Lettre d'expert
"Évaluer séparément les nouveaux traitements de la maladie d'Alzheimer
Une lettre d'experts internationaux cosignée par le neurologue Sebastiaan Engelborghs (UZ Brussel/VUB) demande que les nouveaux traitements contre la maladie d'Alzheimer, tels que le lecanemab et le donanemab, soient évalués séparément dans le cadre du débat sur le remboursement en Belgique. Une interprétation trop large des études existantes pourrait conduire à une image déformée de l'efficacité des médicaments.
Une récente revue Cochrane a analysé plusieurs études portant sur les anticorps anti-amyloïdes, comparant des agents expérimentaux plus anciens à des traitements plus récents étudiés chez des patients atteints de la maladie d'Alzheimer à début confirmé biologiquement. La lettre d'experts réagit à cette étude car, selon les auteurs, la méthodologie utilisée ne permet pas d'évaluer correctement les thérapies actuelles.
Preuves pertinentes
Les experts estiment qu'il est préférable de fonder les décisions de remboursement sur le rapport bénéfice-risque des médicaments actuellement disponibles et autorisés, plutôt que sur une "moyenne de classe" générale de ces types de médicaments, qui inclut les médicaments qui n'ont pas donné de bons résultats. "Lorsque nous évaluons des traitements, nous devons partir des données les plus pertinentes. De nouveaux médicaments tels que le lecanemab et le donanemab ont été étudiés chez des patients soigneusement sélectionnés et montrent qu'ils peuvent ralentir la détérioration. Malgré leurs limites, ils peuvent faire une différence significative pour les patients et leurs familles", affirme le professeur Sebastiaan Engelborghs.

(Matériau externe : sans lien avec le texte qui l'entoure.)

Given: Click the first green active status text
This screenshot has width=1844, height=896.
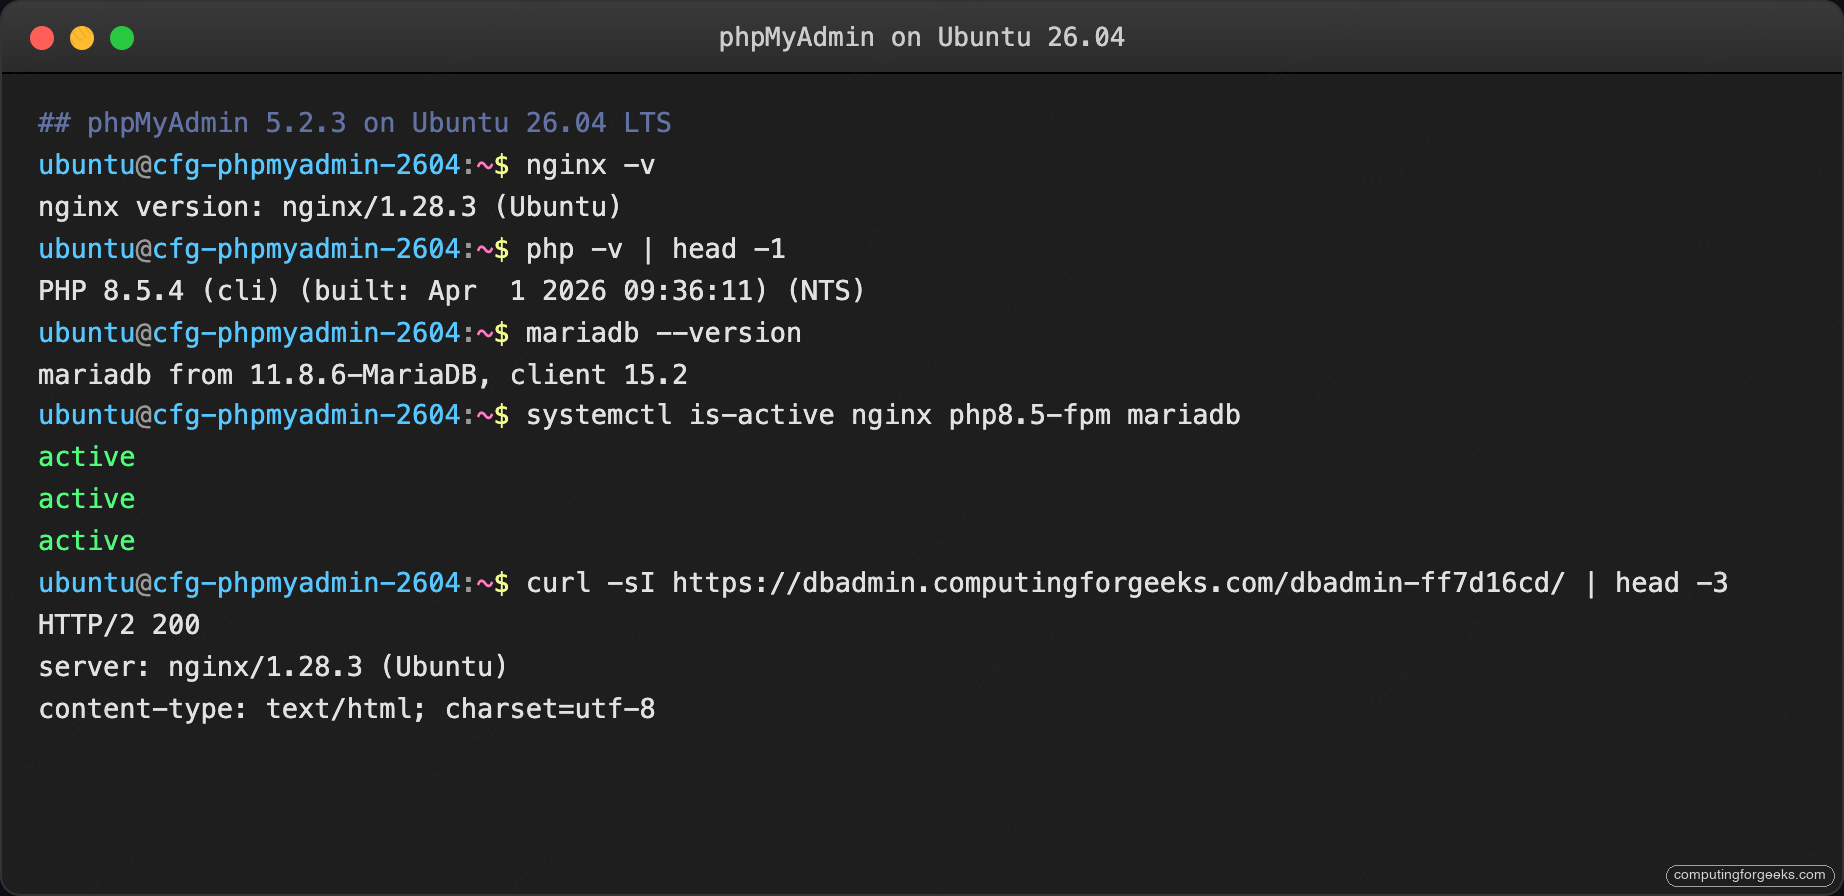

Le moment est important car des discussions sont en cours dans notre pays sur le remboursement éventuel du lecanemab et du donanemab. Les experts belges de la maladie d'Alzheimer ont récemment appelé à un remboursement dans des conditions strictes, uniquement pour des patients soigneusement sélectionnés, atteints d'une maladie d'Alzheimer précoce et confirmée biologiquement, et avec un suivi de sécurité spécialisé.
Ralentir le déclin
Le lécanemab et le donanemab ne guérissent pas la maladie d'Alzheimer, mais des études indiquent qu'ils peuvent ralentir le déclin cognitif chez les personnes aux premiers stades de la maladie. Leur utilisation nécessite une sélection rigoureuse des patients, une confirmation par des biomarqueurs et un suivi par des équipes spécialisées afin de détecter à temps les éventuels effets secondaires, tels que de petites zones de gonflement du cerveau ou de petites hémorragies cérébrales (ARIA), lors d'une IRM cérébrale, avant même qu'ils ne deviennent symptomatiques.
Les signataires de la lettre sont tous membres du Consortium européen sur la maladie d'Alzheimer (EADC). Outre Sebastiaan Engelborghs, les signataires sont le professeur Kristian Steen Frederiksen (Copenhague) et le professeur Frank Jessen (Cologne). La lettre a été publiée dans le Journal of Prevention of Alzheimer's Disease.